[Aim] Copy the items from the line with "Tap the TANGGAL label in the header" up to and including the line with "[x=61, y=81]", unchanged.
------ Material supplied
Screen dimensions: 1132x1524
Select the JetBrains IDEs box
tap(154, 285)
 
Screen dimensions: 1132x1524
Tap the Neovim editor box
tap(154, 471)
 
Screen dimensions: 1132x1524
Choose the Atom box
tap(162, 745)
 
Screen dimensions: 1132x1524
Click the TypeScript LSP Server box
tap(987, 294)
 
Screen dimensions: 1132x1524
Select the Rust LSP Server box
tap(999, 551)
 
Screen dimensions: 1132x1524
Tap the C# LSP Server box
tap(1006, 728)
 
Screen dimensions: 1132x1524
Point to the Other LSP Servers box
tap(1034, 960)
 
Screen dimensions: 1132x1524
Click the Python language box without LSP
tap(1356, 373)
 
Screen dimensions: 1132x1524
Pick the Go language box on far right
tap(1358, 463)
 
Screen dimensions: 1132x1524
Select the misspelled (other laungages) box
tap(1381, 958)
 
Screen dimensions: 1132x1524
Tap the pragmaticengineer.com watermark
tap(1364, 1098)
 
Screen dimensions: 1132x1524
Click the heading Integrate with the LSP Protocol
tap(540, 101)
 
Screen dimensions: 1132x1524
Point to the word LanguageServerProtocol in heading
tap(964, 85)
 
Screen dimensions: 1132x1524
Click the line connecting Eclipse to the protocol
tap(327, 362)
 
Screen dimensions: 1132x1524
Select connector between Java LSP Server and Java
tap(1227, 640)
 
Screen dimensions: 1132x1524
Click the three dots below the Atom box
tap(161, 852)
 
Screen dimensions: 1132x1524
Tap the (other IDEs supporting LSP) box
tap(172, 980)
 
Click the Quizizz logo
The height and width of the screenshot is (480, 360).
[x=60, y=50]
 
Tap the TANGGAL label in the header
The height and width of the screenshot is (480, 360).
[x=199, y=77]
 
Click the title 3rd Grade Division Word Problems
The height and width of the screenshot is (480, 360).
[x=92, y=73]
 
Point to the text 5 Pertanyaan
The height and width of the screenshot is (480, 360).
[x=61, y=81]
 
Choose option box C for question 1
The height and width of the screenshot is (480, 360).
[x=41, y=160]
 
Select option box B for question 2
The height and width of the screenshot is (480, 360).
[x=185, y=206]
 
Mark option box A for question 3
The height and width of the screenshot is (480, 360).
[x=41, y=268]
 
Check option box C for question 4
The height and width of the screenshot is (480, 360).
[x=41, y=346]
------------
------ Material supplied
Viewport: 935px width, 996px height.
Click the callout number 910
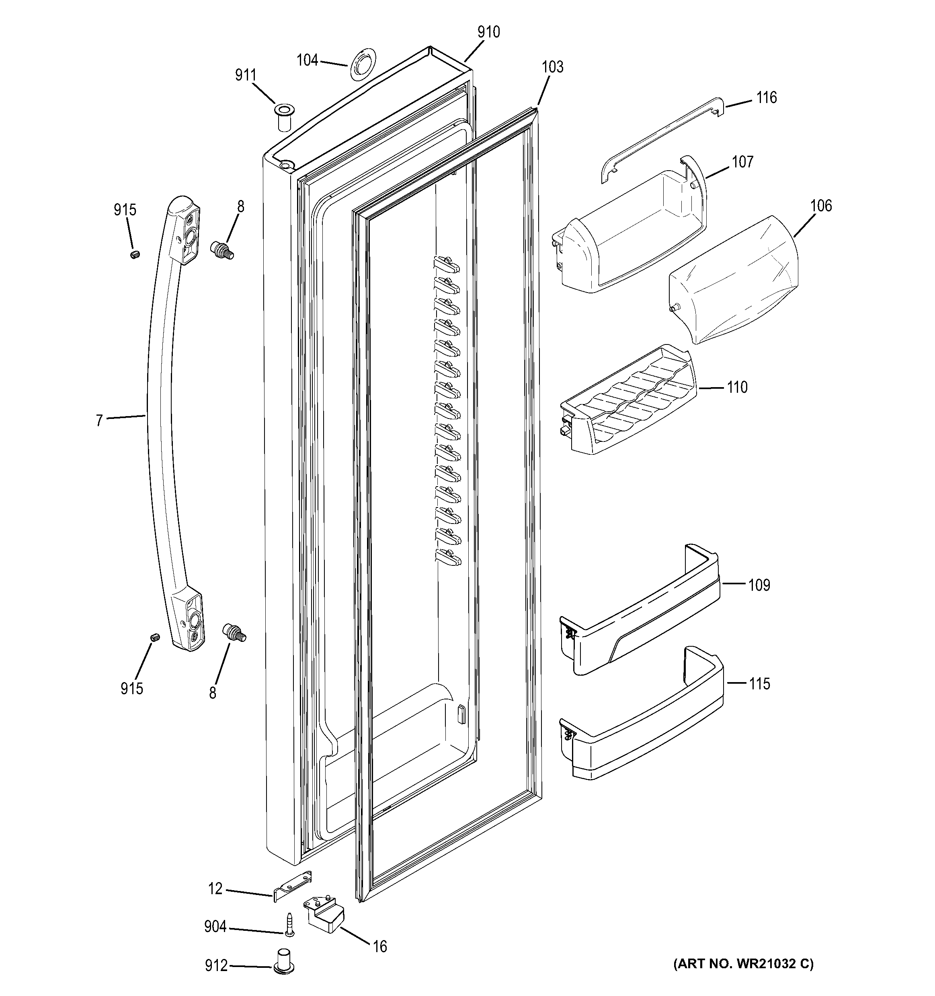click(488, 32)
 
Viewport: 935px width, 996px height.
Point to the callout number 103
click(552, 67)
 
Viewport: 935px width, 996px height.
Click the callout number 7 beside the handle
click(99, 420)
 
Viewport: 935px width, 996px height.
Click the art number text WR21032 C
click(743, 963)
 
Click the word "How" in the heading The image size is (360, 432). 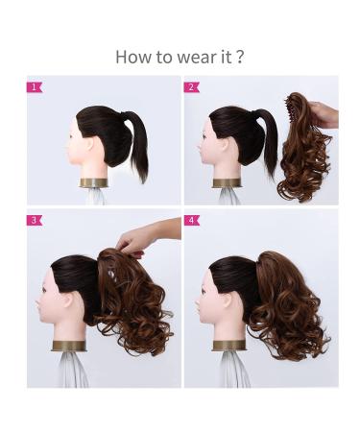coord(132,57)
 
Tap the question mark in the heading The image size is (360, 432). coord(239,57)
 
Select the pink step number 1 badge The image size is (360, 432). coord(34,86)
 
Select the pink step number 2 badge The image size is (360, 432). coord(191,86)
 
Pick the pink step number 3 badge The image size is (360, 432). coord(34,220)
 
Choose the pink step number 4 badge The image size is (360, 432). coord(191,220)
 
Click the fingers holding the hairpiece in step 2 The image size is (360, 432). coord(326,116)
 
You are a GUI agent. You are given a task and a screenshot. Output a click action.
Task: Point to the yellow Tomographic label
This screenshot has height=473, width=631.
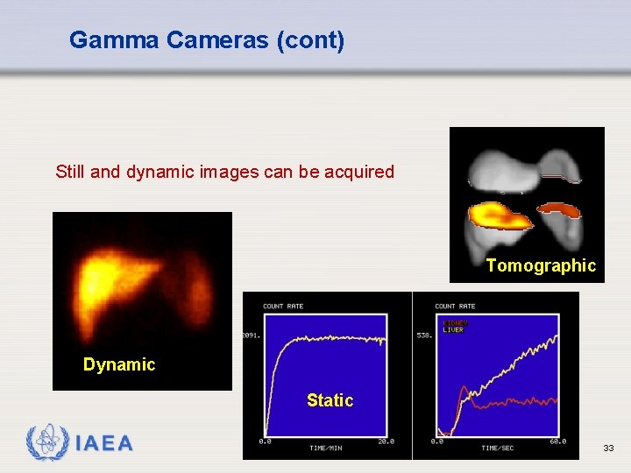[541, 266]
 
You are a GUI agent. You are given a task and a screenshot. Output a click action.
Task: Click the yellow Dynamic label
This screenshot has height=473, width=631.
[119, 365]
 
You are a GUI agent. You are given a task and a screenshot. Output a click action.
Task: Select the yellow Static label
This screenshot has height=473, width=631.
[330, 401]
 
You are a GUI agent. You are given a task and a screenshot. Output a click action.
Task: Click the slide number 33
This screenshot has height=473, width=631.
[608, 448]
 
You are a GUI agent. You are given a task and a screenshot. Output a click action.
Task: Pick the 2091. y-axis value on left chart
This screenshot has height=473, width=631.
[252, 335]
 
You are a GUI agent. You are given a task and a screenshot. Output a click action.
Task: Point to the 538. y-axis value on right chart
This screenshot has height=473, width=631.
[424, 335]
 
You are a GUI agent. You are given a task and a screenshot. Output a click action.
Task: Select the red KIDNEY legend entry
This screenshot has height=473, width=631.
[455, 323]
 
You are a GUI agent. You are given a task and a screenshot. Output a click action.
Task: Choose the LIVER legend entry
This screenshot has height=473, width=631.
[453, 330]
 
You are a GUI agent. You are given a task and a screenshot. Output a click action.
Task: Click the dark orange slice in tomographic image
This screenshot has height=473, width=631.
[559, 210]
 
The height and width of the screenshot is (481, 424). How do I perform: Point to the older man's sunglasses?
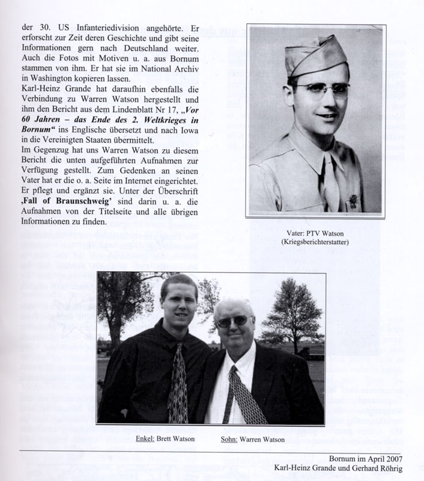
------------
------ Material supplied
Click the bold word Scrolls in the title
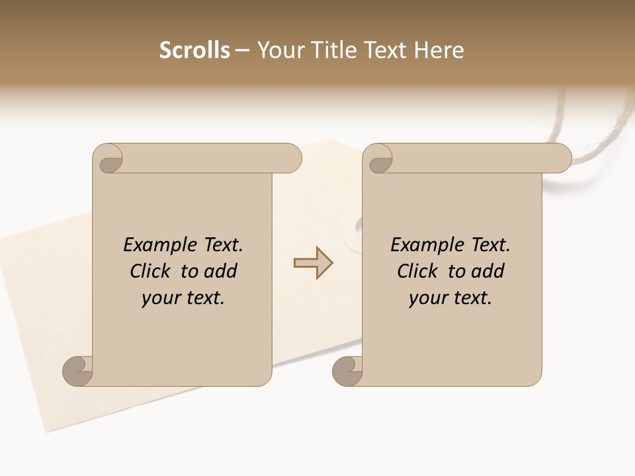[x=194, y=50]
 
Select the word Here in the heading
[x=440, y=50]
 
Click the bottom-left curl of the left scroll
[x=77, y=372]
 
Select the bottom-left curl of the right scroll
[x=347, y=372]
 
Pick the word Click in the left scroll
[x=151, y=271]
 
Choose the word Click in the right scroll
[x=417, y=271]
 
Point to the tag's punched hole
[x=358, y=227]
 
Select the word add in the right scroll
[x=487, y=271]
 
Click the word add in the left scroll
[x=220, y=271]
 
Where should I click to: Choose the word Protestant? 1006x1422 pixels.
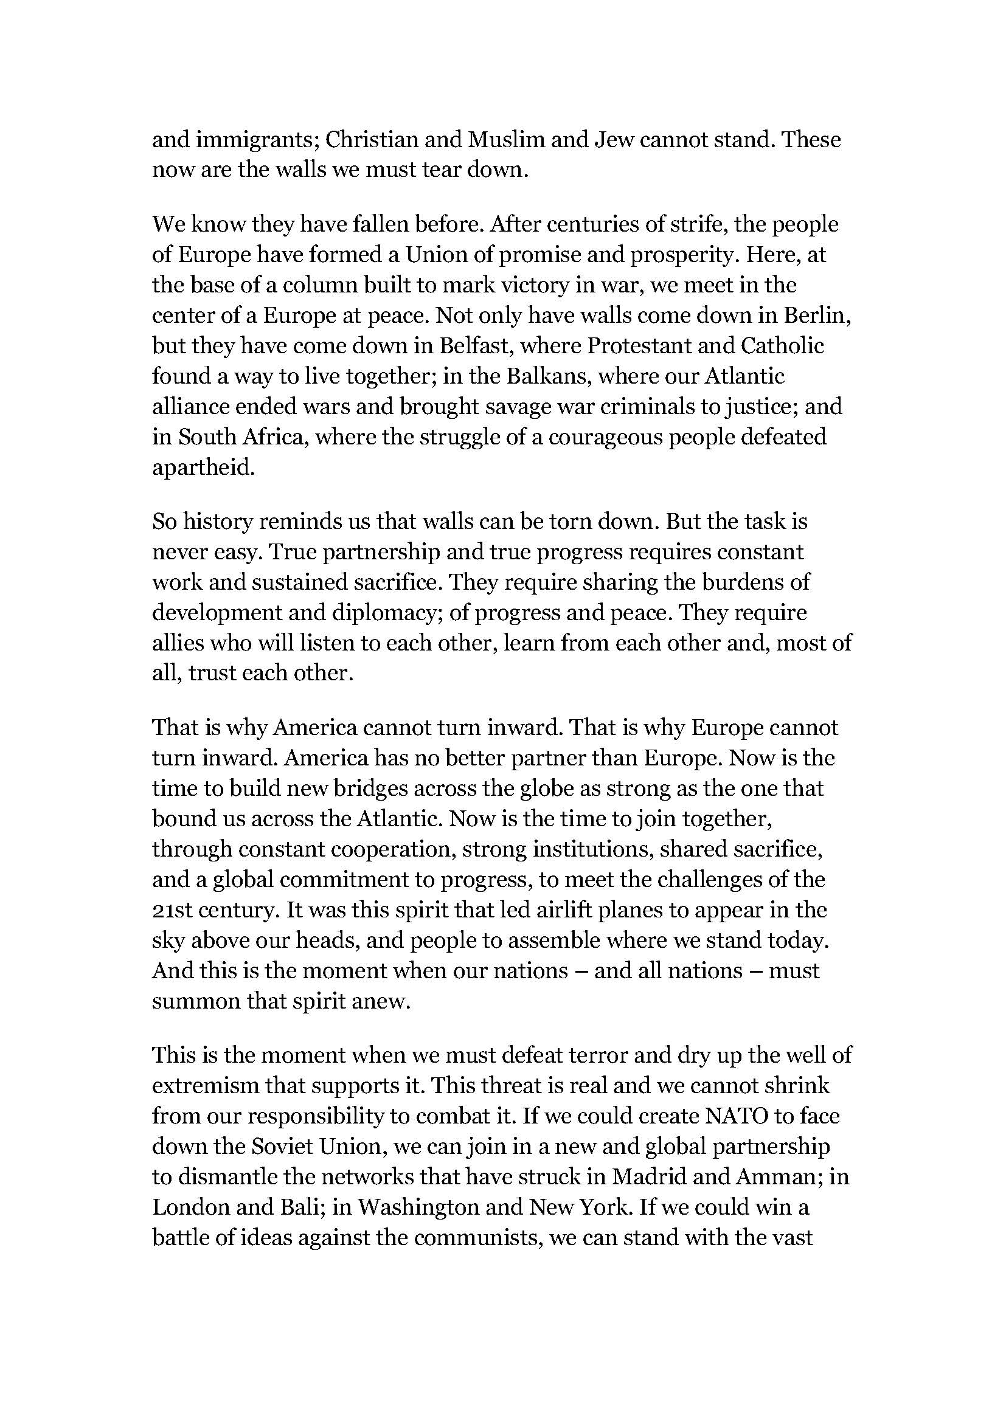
------------
[Solution]
Tap the TANGGAL label in the header
The height and width of the screenshot is (480, 360).
[x=199, y=77]
 
Click the title 3rd Grade Division Word Problems
The height and width of the screenshot is (480, 360).
[x=92, y=73]
 
Point to the text 5 Pertanyaan
The height and width of the screenshot is (480, 360).
[x=61, y=81]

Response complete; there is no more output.